Fig. 1. The nodule of approximately 2 cm in diameter appears firm, skin-colored and sessile (a, b). Dermoscopic examination revealed an aspecific non pigmented pattern with the presence of arborizing vessels and spread telangiectasias on a background of whitish area. A thicker vessel that partially surrounded the lesion is present on the peripheral area of the lesion (c)
The histological examination showed a dermally based proliferation of spindle cells with blunt-ended, “cigar-shaped” nuclei and multiple mitotic figures that raveled the diagnosis of cutaneous leiomyosarcoma (Fig. 2). Morphological diagnosis was supported by immunohistochemical positivity of tumor cells with smooth muscle markers (smooth muscle actin 1A4, common muscle actin HHF35 and desmin). The patient was surgically retreated with a wide local excision, with 2-cm lateral margins. After 24 months of follow up she resulted negative for the presence of local recurrence and with no evidence of disease recurrence or metastasis.
Fig. 2. Cutaneous leiomyosarcoma: a — purely dermal cutaneous leiomyosarcoma showing a polypoid architecture (original magnification × 5); b — the tumor is composed of long intersecting, occasionally perpendicular, fascicles of smooth muscle cells having an elongated shape, blunt-ended nuclei, and eosinophilic cytoplasm (original magnification × 20)
Cutaneous leiomyosarcoma is a rare malignant mesenchymal tumor of smooth muscle origin of unknown etiology . Leiomyosarcomas located on the skin include superficial leiomyosarcomas and metastatic leiomyosarcomas. Superficial leiomyosarcomas represent 7–10% of all cases of leiomyosarcoma and are subdivided into cutaneous and subcutaneous lesions based on skin location [2, 3]. The extremities are the most common body locations, particularly the face and neck area and the legs . Histologically, cutaneous leiomyosarcomas are situated primarily in the dermis and extend occasionally into the subcutaneous fat tissue. These tumors are thought to arise from the arrector pili muscle of the hair follicle . The development of metastases from cutaneous leiomyosarcoma is exceptional but these tumors may show aggressive biologic potential that can determinate a significant local destruction.

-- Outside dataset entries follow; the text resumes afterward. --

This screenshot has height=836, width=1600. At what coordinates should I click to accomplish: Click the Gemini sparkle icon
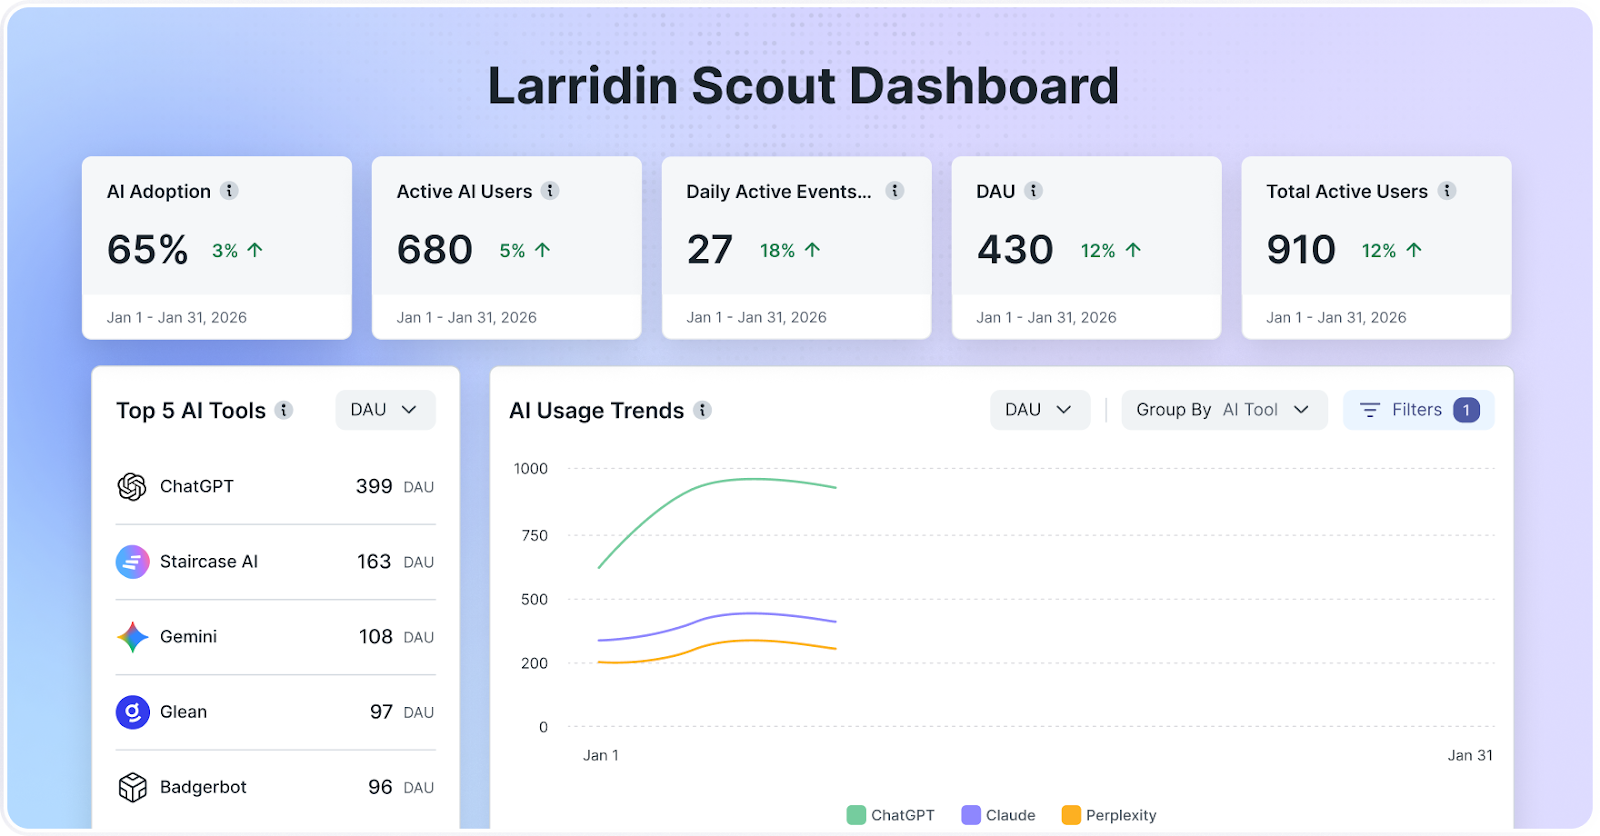point(132,637)
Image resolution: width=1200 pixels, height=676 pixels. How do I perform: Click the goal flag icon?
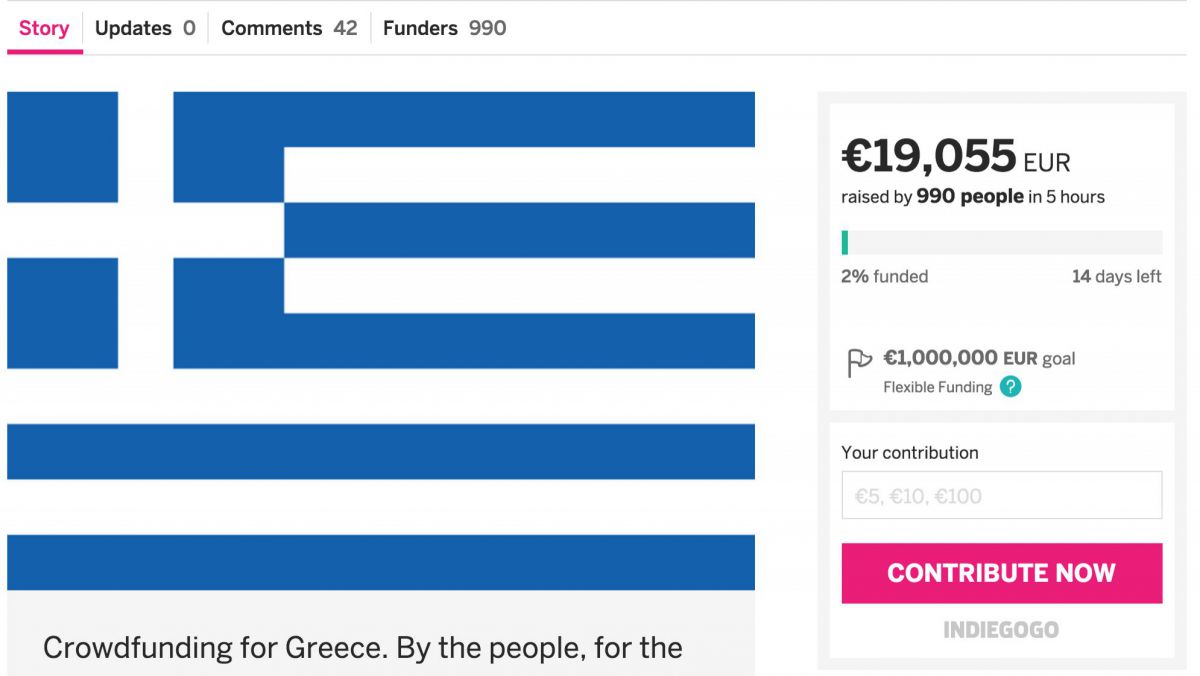859,362
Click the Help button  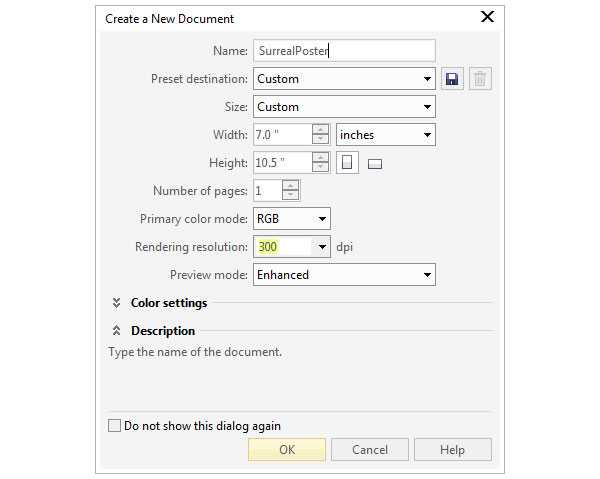pos(452,450)
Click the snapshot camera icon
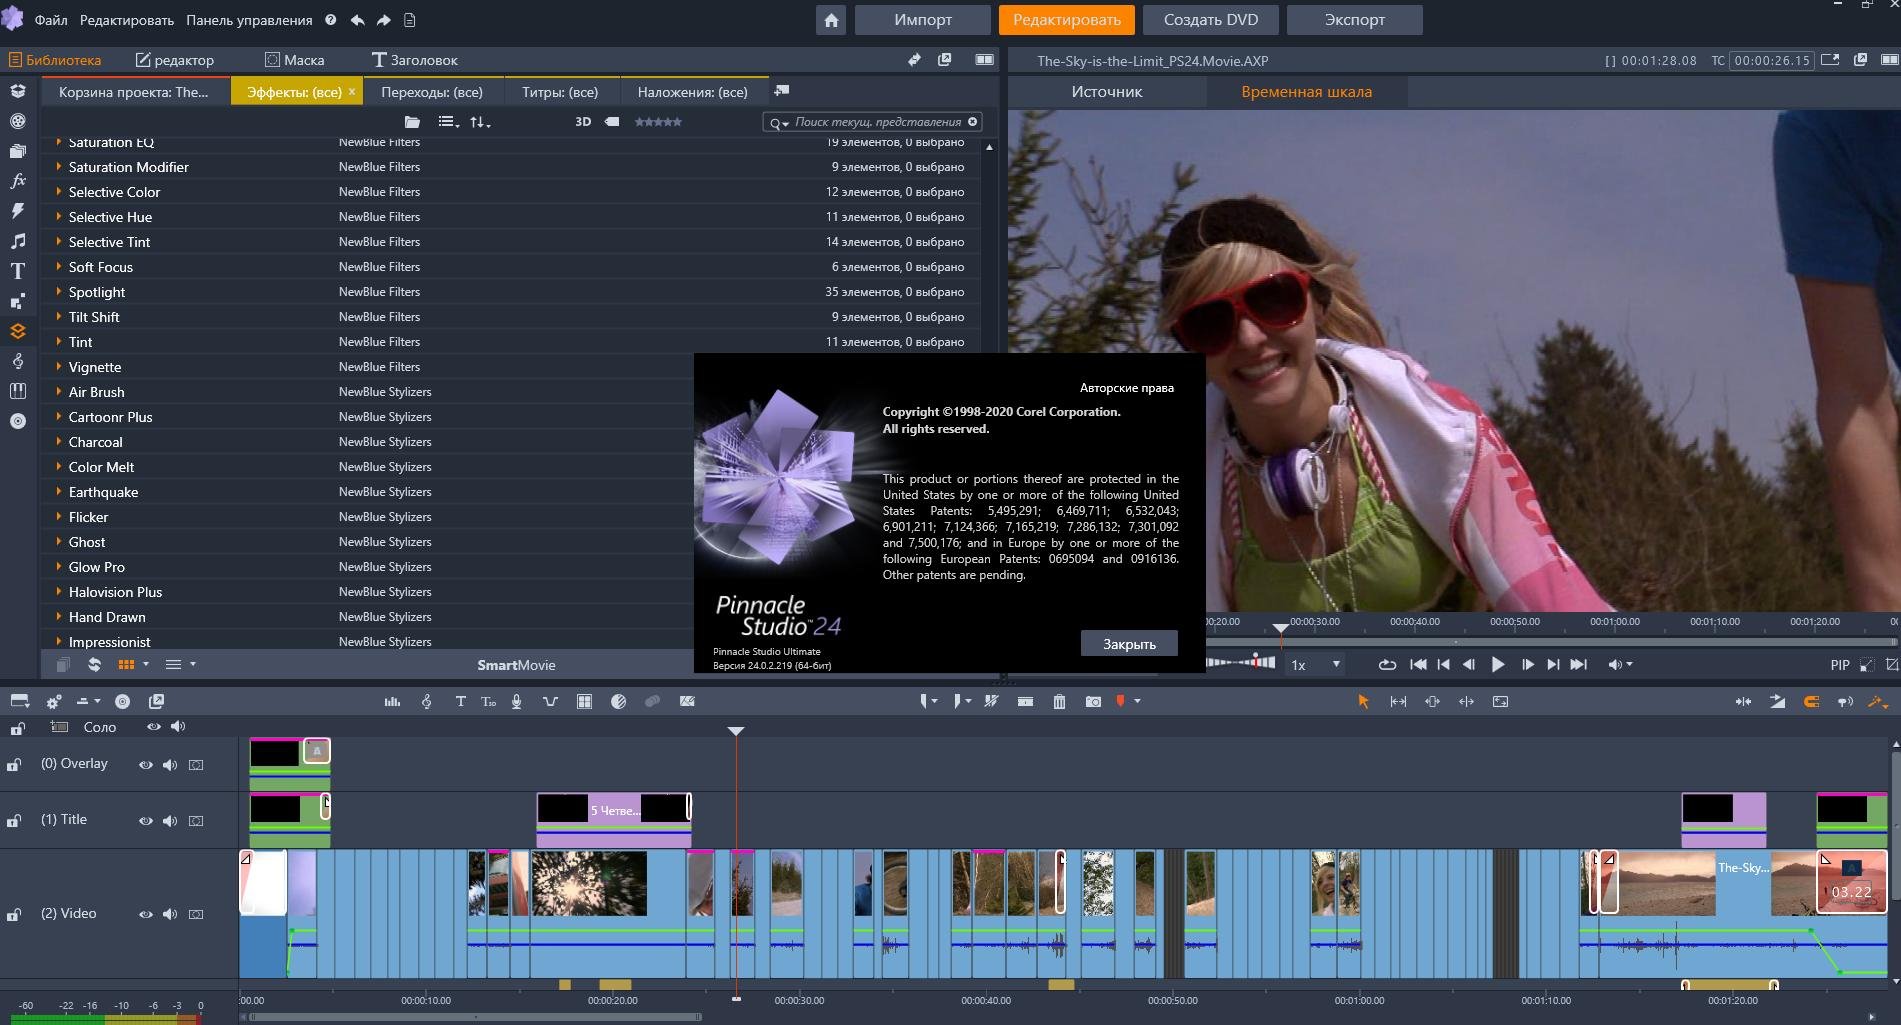This screenshot has width=1901, height=1025. point(1093,702)

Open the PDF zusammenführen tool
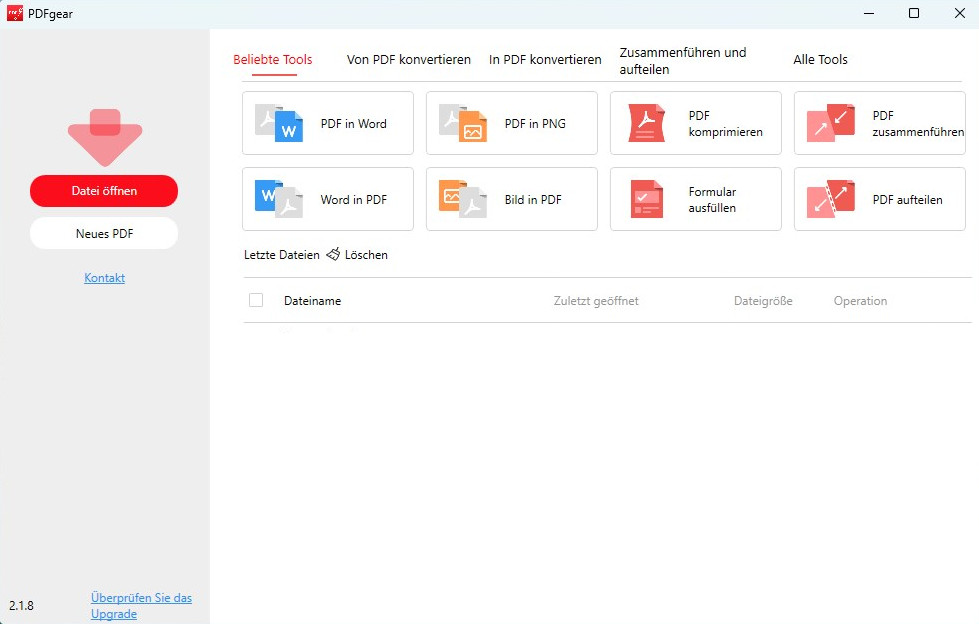(x=879, y=123)
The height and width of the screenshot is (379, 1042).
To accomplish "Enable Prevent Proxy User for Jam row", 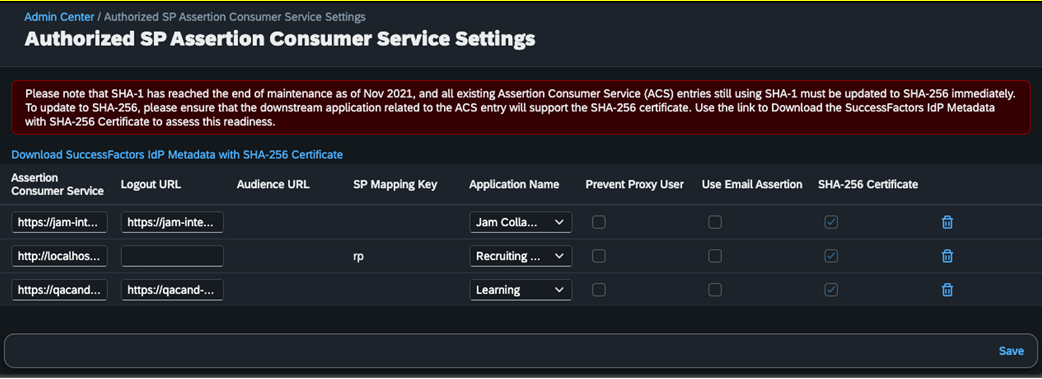I will coord(599,223).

Clinically, a cutaneous leiomyosarcoma usually appears as a skin colored soft node with no specific features, therefore the potential differential diagnosis is with a number of lesions including common benign lesions such as cysts, lipomas, fibromas, persistent insect bites, pyogenic granuloma, neurofibromas, dermatofibromas, and intradermal nevi. Moreover, a cutaneous leiomyosarcoma can be misdiagnosed also with malignant cutaneous lesions such as basal cell carcinoma, squamous cell carcinoma, amelanotic melanoma and cutaneous metastasis of an internal malignancy. In our case, even if the clinical appearance of the lesion did not allow for the diagnosis, the dermoscopic pattern brought us to suspect a malign lesion. The dermoscopic pattern of our lesion could be matched with the diagnosis of either basal cell carcinoma or amelanotic melanoma. Therefore the undefined pattern should suggest a diagnosis of a malignant lesion that requires a prompt surgical treatment.